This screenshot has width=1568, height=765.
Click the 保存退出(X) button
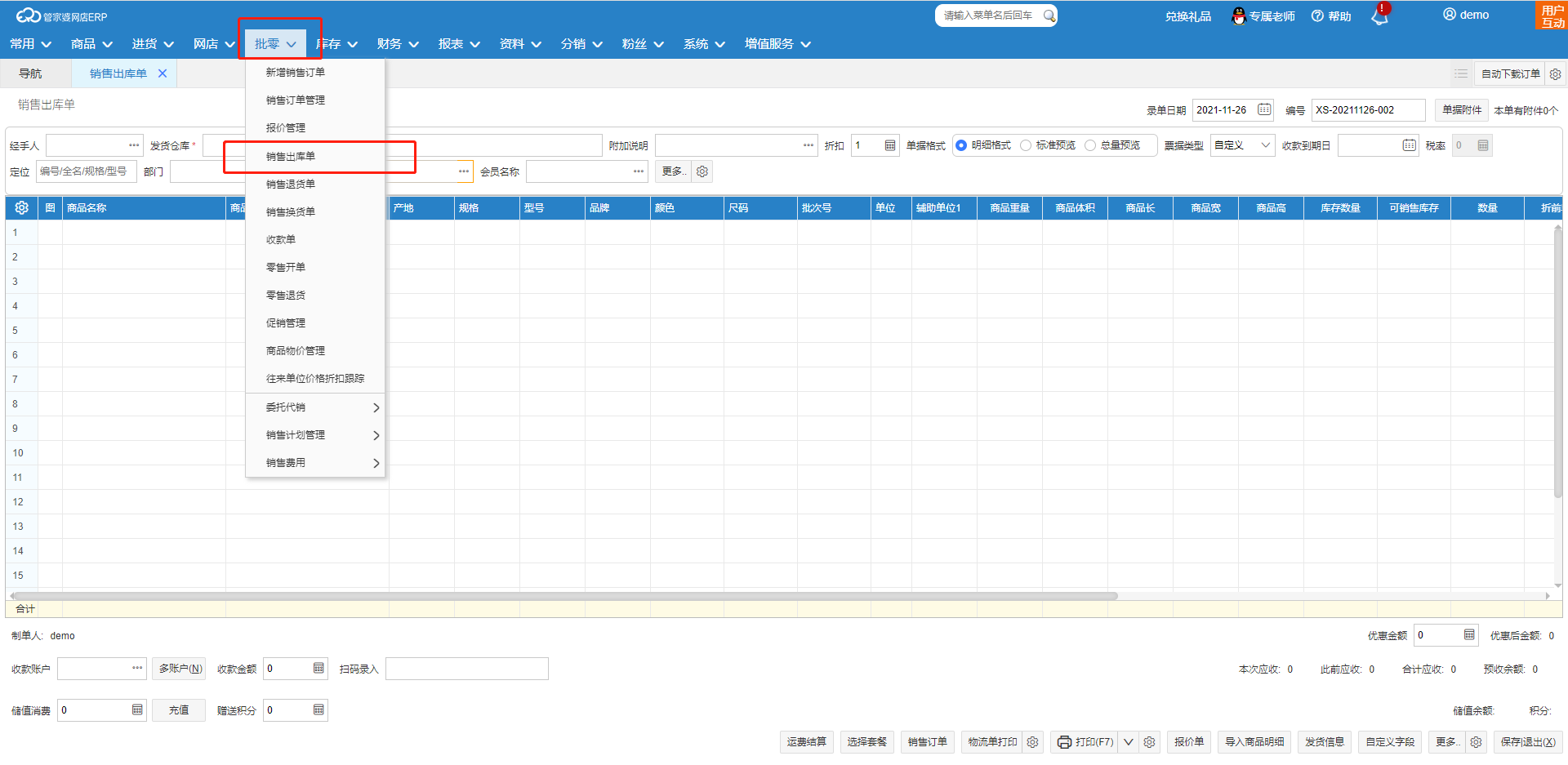point(1527,742)
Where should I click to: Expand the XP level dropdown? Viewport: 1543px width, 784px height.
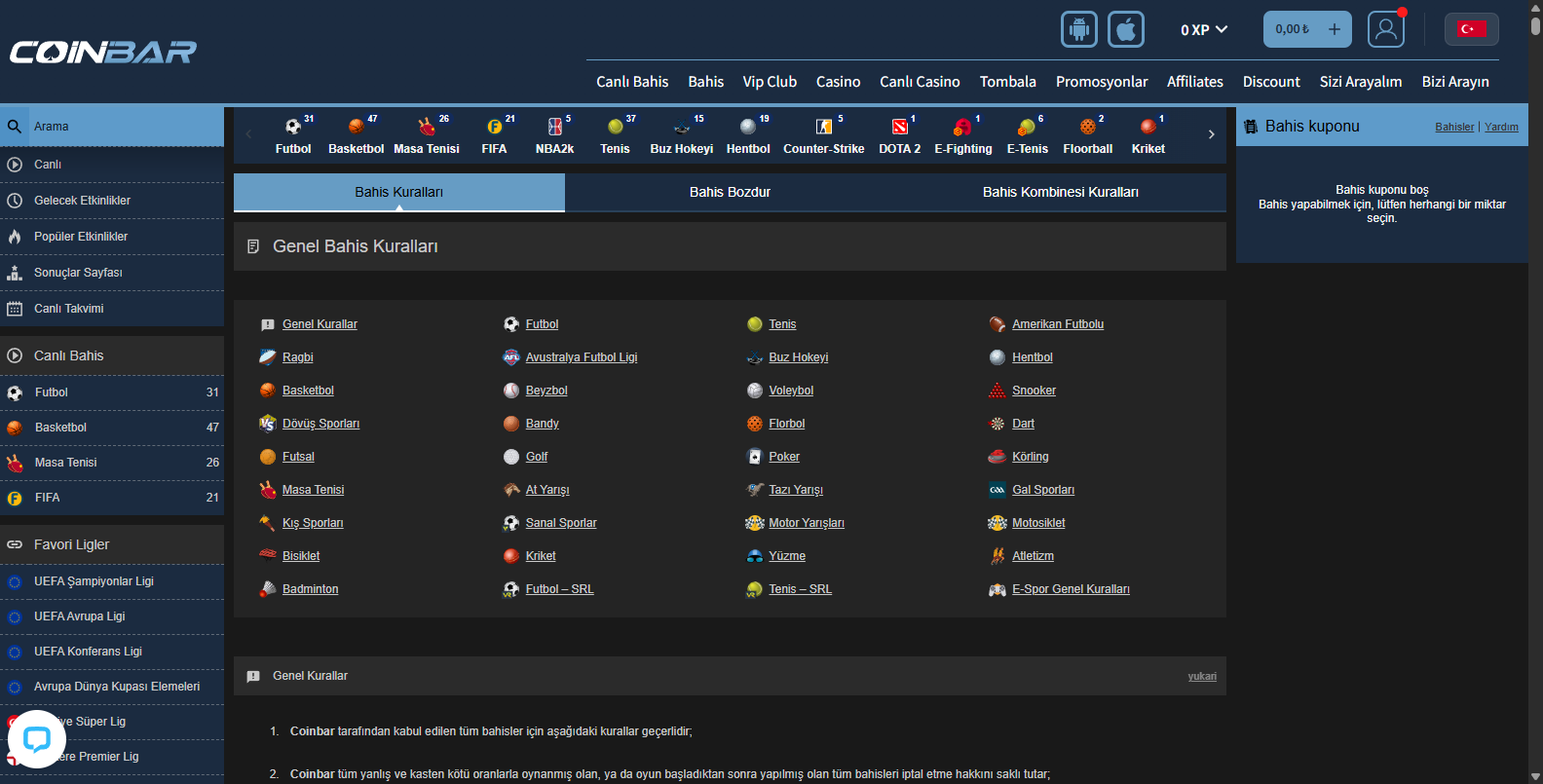[x=1204, y=29]
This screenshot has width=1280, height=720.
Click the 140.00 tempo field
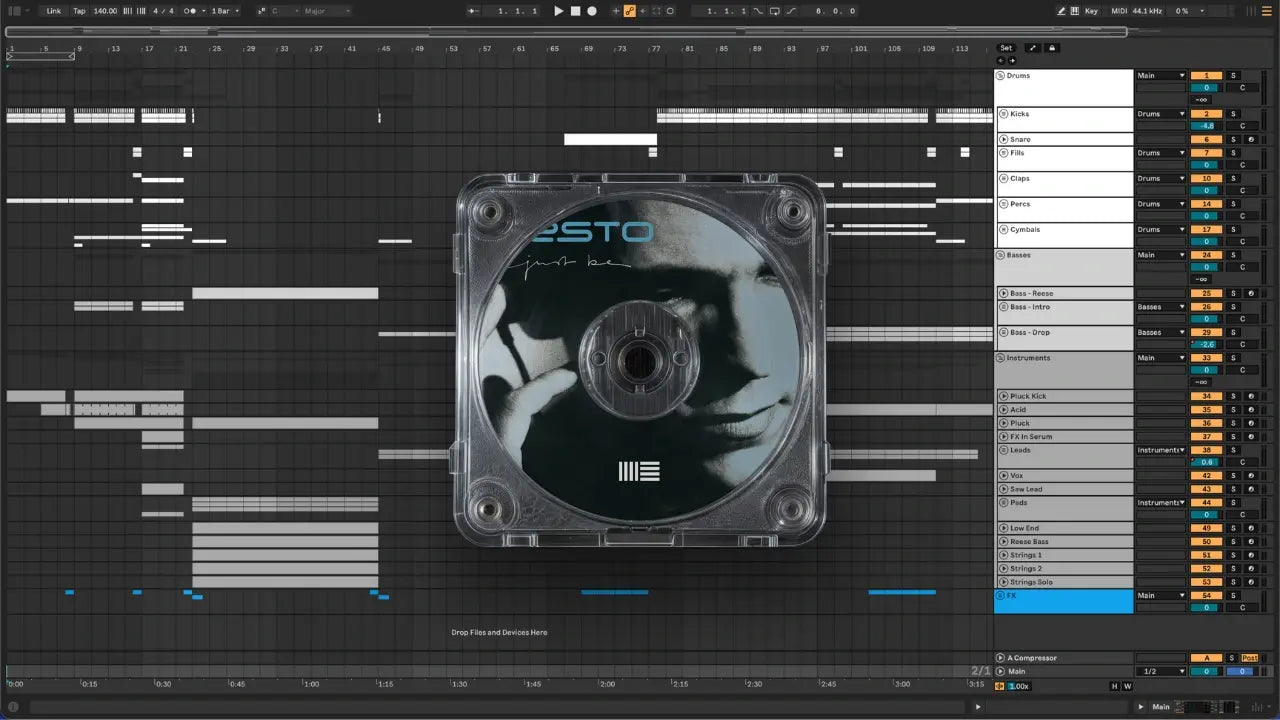(105, 11)
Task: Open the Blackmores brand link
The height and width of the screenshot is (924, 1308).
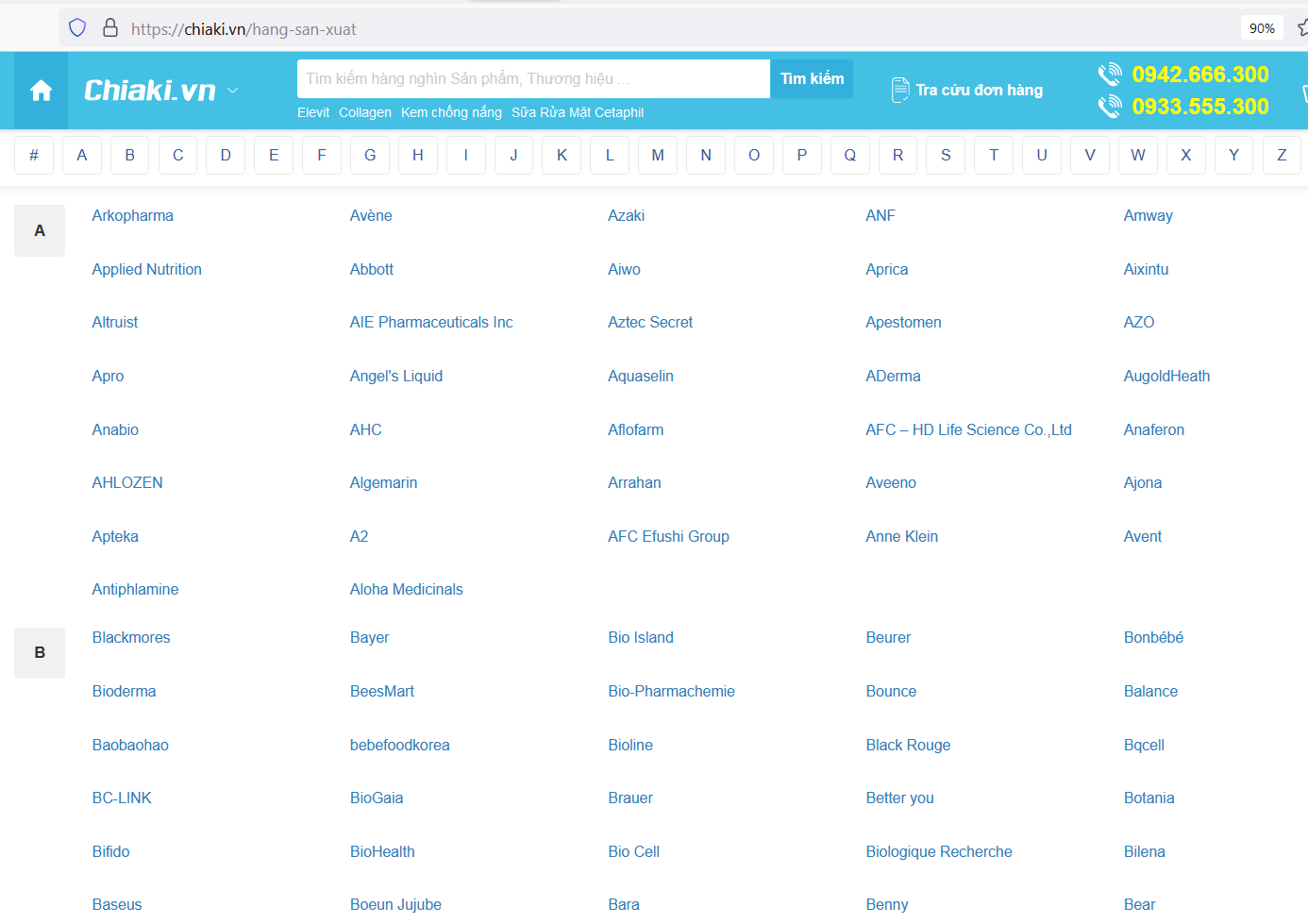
________
> Exercise instructions: Could you give the listing again exactly as it stands, minus any pictures?

> Response to the task:
This screenshot has width=1568, height=765.
Click the 保存退出(X) button
point(1527,742)
Where should I click to: Expand the XP level dropdown? Viewport: 1543px width, 784px height.
[x=1204, y=29]
This screenshot has width=1280, height=720.
Click the 140.00 tempo field
(105, 11)
Task: Open the Blackmores brand link
The height and width of the screenshot is (924, 1308).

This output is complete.